豊島区、千川駅近くのわかしま内科のブログです。

ソホスブビル+リバビリンによるグループ2のC型肝炎治療についての情報です。このソホスブビルは同時にハーボニー配合錠の2つの成分のうちの一つですから、ハーボニーの投与を希望されている患者さんも参考にしてください。

  • まず、グループ2のC型肝炎治療薬として。リバビリンとの併用であることから、従来から知られている貧血の副作用は多かれ少なかれ必ず出現する。リバビリンの治療上の有効性がこの併用療法の著効率に大きく影響している。リバビリンの減量、中止基準は無視できないルールではあるが、さりとて著効を期待できなくなるような「へっぴり腰」のリバビリン少量投与では併用の意味がない。使える範囲でリバビリンをしっかり投与するのが必須であるから、患者の自覚的副作用を巧みに聞き入れつつ、「ギリギリのところですから、リバビリンの用量をもう少し維持しましょう、いっしょにがんばってください」というタイプの汗を流してくれる主治医がまさに良医であることを知っていてください。(貴方の主治医に替わって伝えます)
  • リバビリンが充分に使用できたときの著効率はかなり良いものが期待できる。未治療例で97.6%、既治療例で94.7%という第3相試験に近い成績が一般的に得られるものと想像している。ソバルディ、リバビリン、それぞれが正しく処方されたとおりに服用方法が守られて内服されることが必要であり、外来医には患者の服薬状況の監視の意識が必要。また患者には、処方時の服薬方法の遵守を約束していただく必要がある。

 

  • ソホスブビルの慎重投与、禁忌について。

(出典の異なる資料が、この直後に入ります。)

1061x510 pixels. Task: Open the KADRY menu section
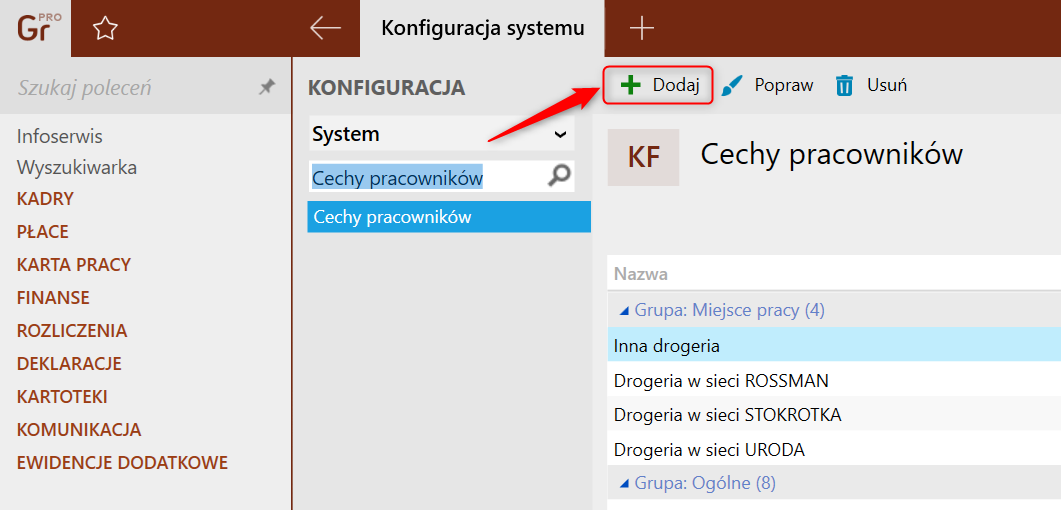(45, 199)
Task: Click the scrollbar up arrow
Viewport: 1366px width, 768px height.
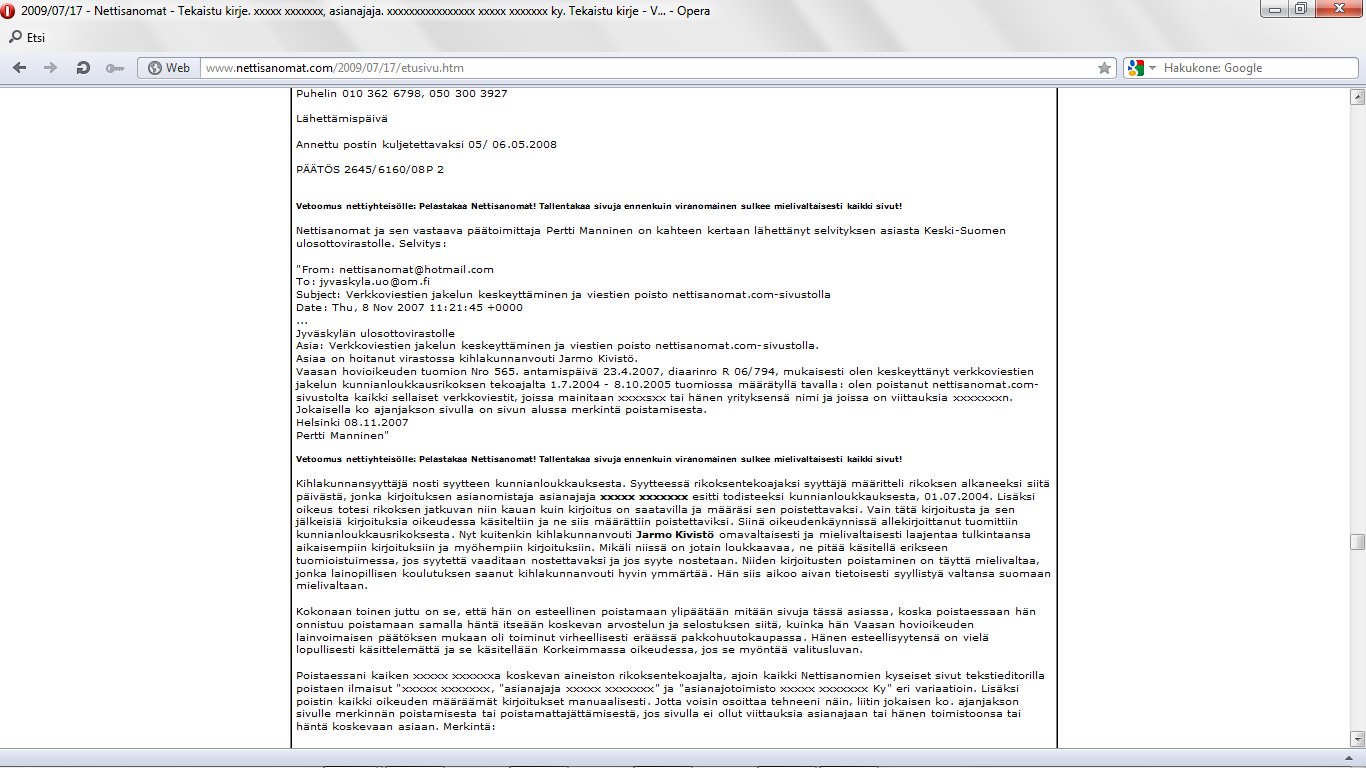Action: tap(1357, 97)
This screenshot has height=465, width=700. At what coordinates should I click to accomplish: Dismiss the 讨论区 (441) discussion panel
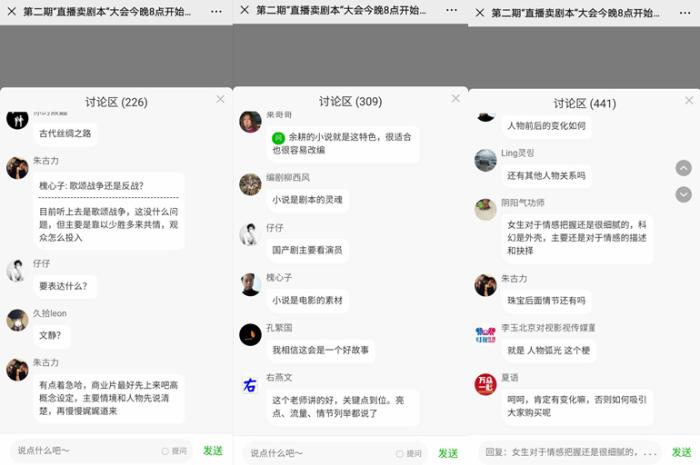click(689, 100)
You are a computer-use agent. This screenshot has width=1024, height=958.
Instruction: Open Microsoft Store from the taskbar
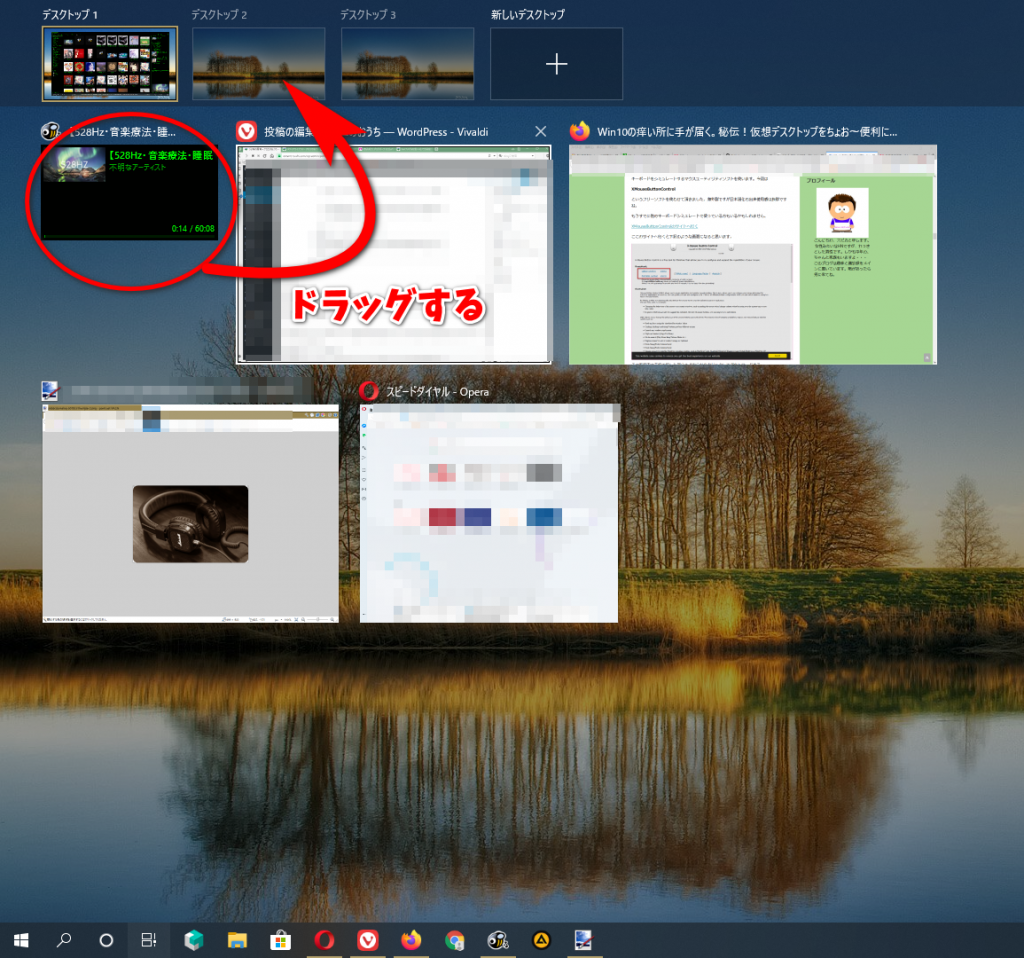(281, 939)
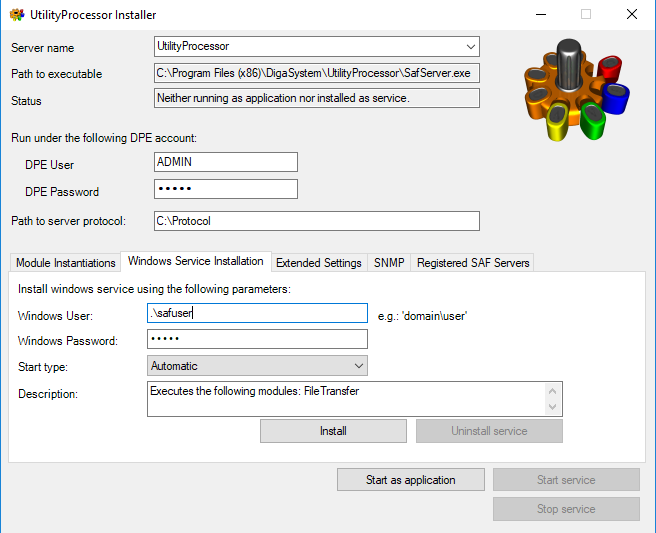Open Registered SAF Servers tab
656x533 pixels.
[473, 263]
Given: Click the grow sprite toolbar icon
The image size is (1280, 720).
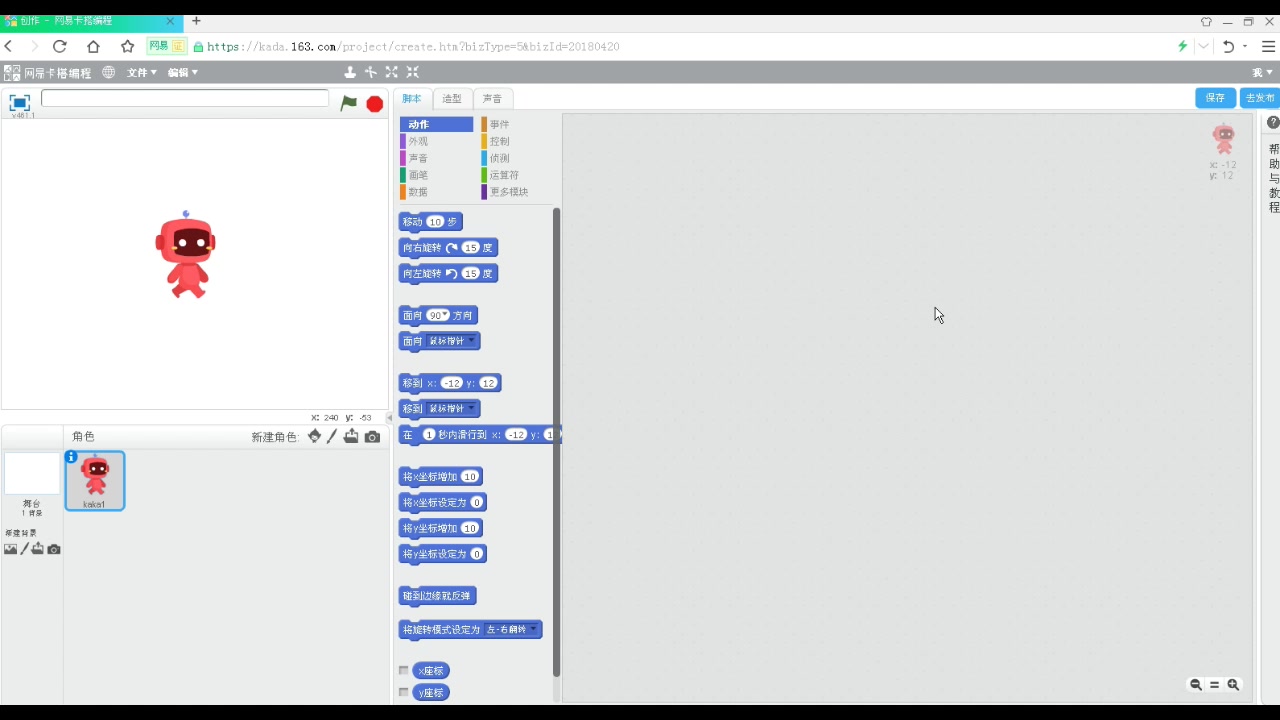Looking at the screenshot, I should coord(391,72).
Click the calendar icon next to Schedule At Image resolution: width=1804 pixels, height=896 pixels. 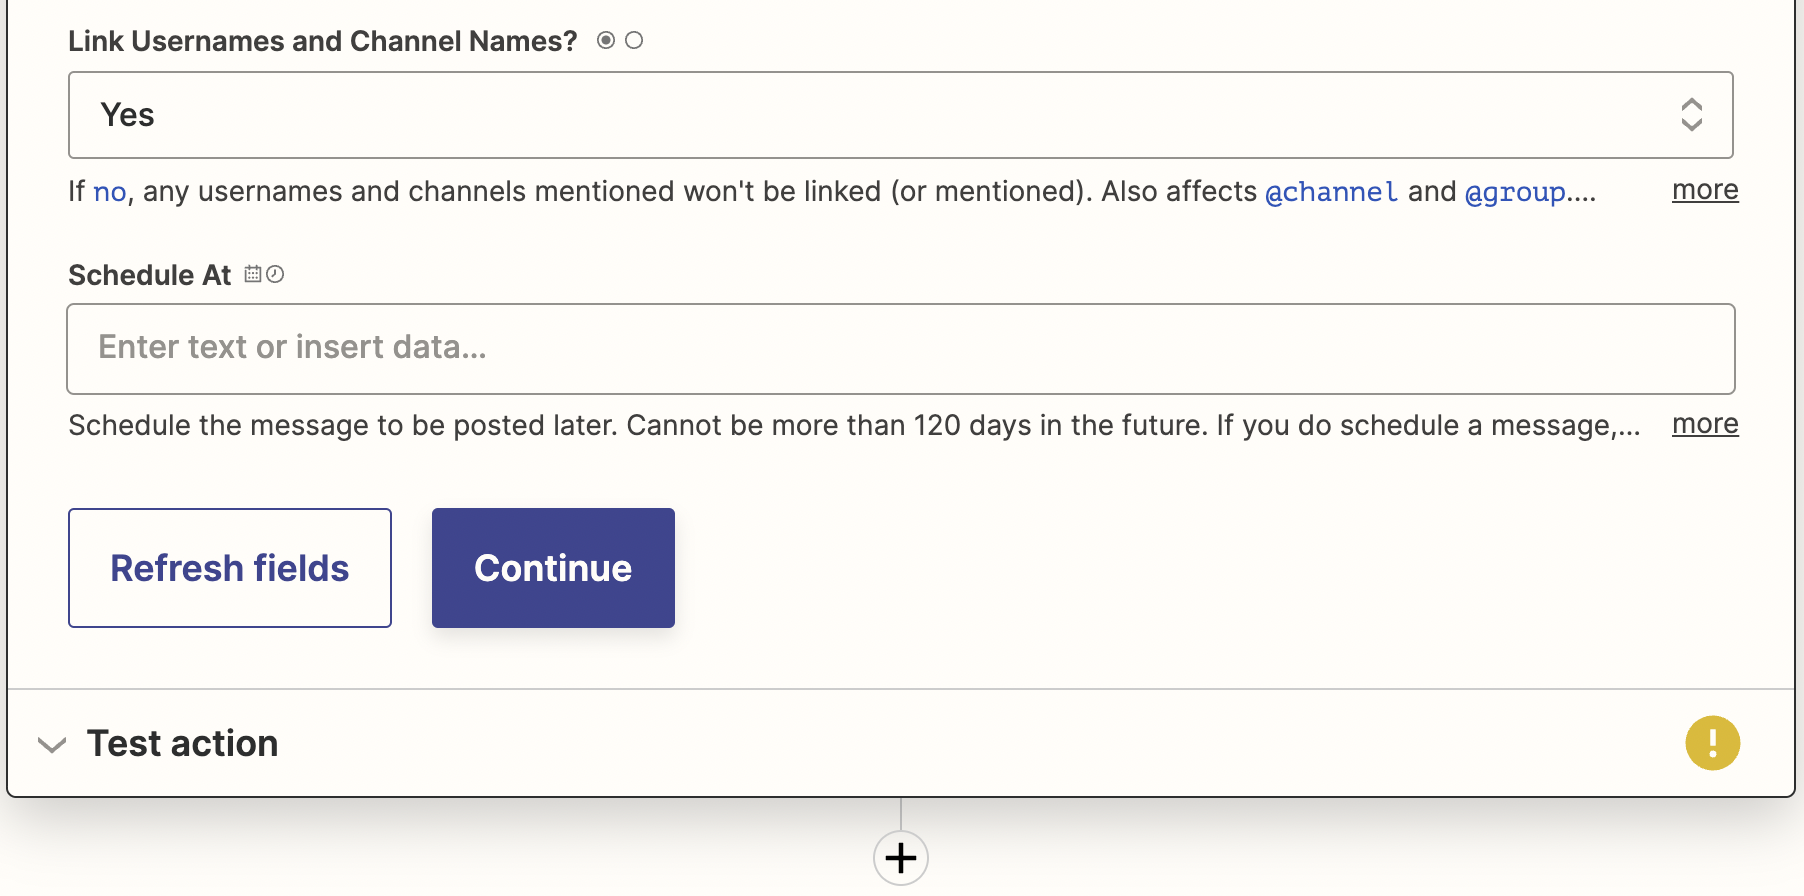pyautogui.click(x=253, y=274)
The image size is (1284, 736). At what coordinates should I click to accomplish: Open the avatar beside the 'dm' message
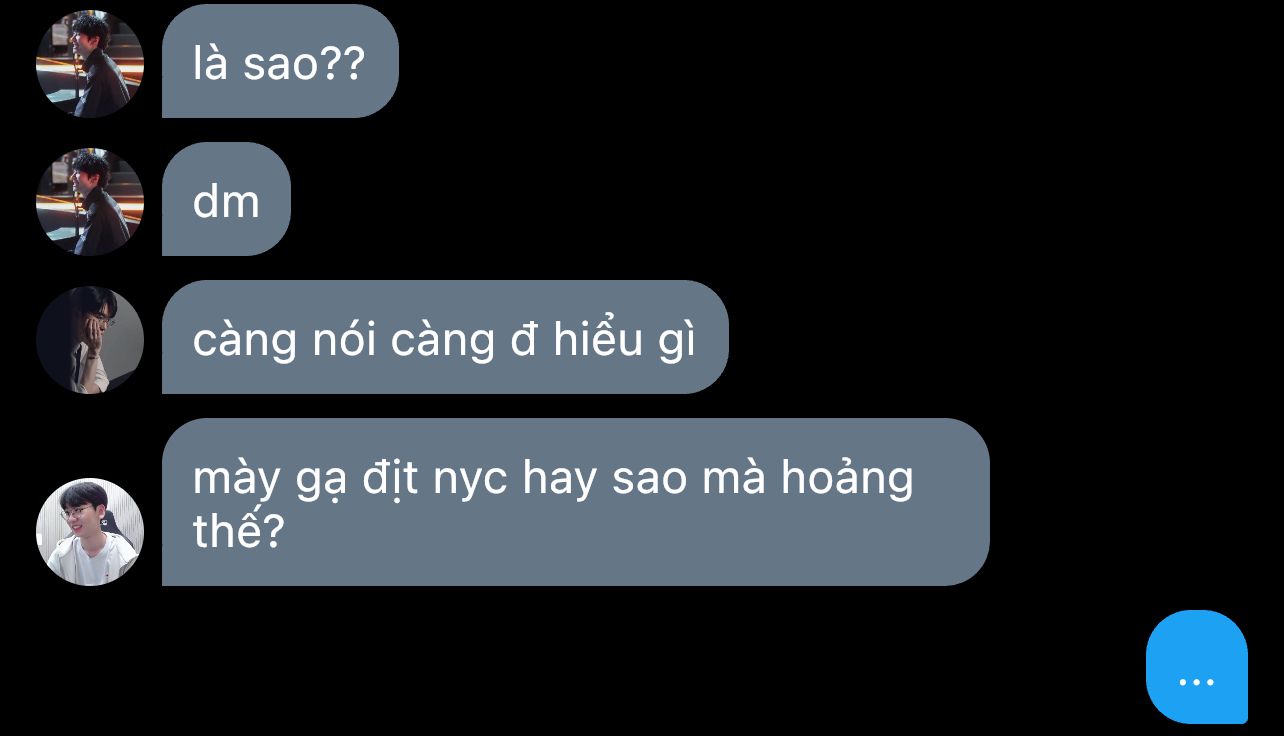point(90,202)
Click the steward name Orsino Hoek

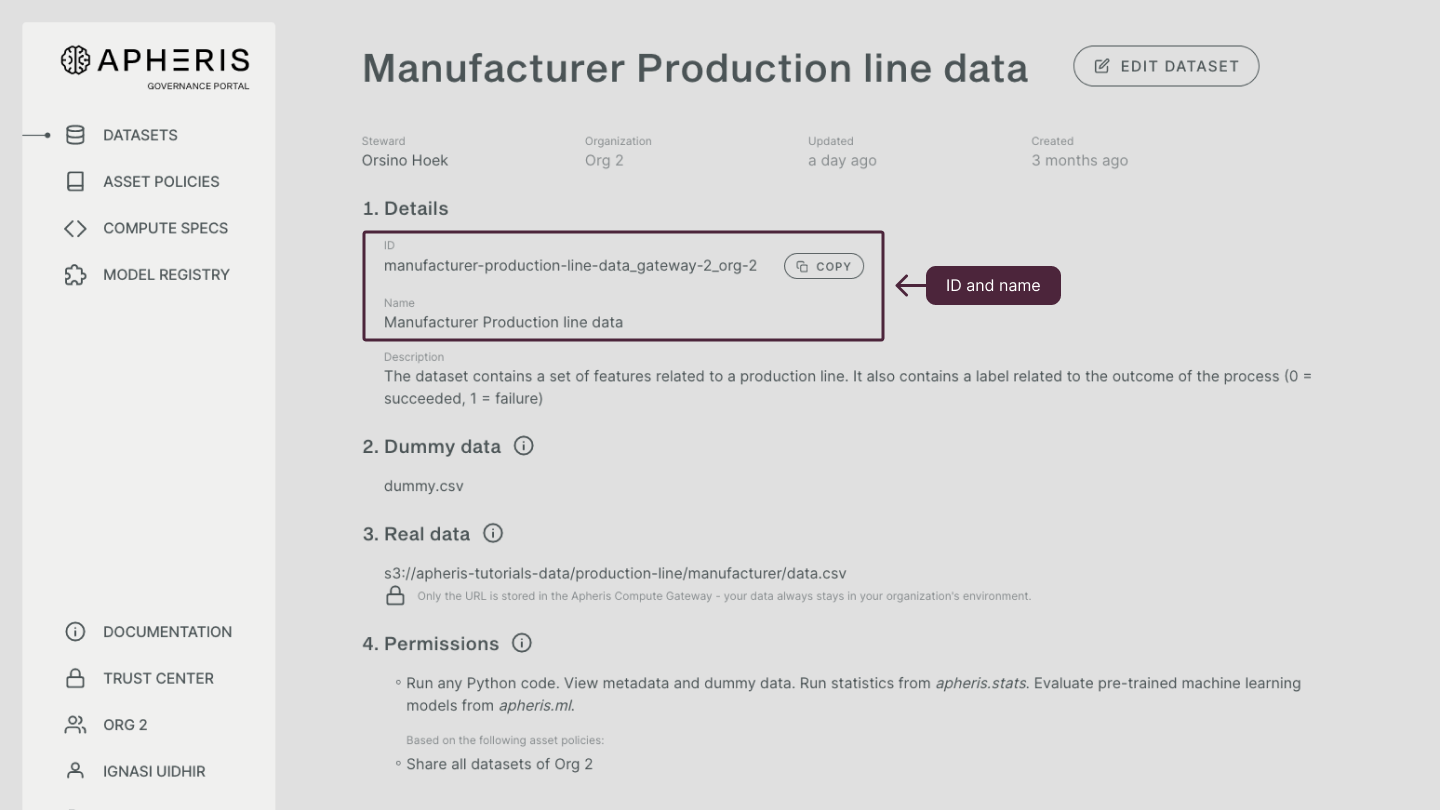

ソホスブビルが腎排泄性であることから、腎障害の進展した患者への投与は認められていない。eGFRという腎機能指標が30に満たない患者や透析患者への投与は行なえない。併用薬については、リファンピシン、カルバマゼビン(テグレトール)、フェニトイン(アレビアチン)、セイヨウオトギリソウ、との併用が禁忌。
  • アミオダロン(アンカロン™)との併用におけるアメリカでの心停止の報告、また、日本国内のハーボニー™(ソホスブビル+レジパスビル)の臨床試験でも1例の心停止例があること(国内例はアミオダロンとの併用ではない)から、心合併症のチェックには留意が必要と思われる。ハーボニーの国内臨床試験の評価を行なった医師は他の心疾患合併による心停止でありソバルディ等の投与との因果関係を認めなかった、そう結論付けているが、それで良いのか、慎重であるべきだ。心電図で少なくともQT延長など不応期延長の所見やQRS幅の広い所見などを有する患者などへの投与は当面慎重であるべきだろう。

 

  • 一般的副作用について。悪心や口内炎などの消化器症状、鼻咽頭炎(風邪症状)、倦怠感や頭痛、皮膚の痒みなどが低い頻度で見られることがあるが、投与の中止に至るだけのものではない。高ビリルビン血症(黄疸)の出現は3%弱でありかつ一過性とされているが肝臓の余力が低い患者では注意する必要がある。

 

  • 高齢者への投与について。極端に合併症が目立つ患者では、副作用出現の頻度も増すことが予想され留意が必要だが、年齢によって処方が困難になることは普通ない。高齢者といえども、残る人生がまだ充分に長いことが予想されるならHCVの排除の意義も多いにみとめられる。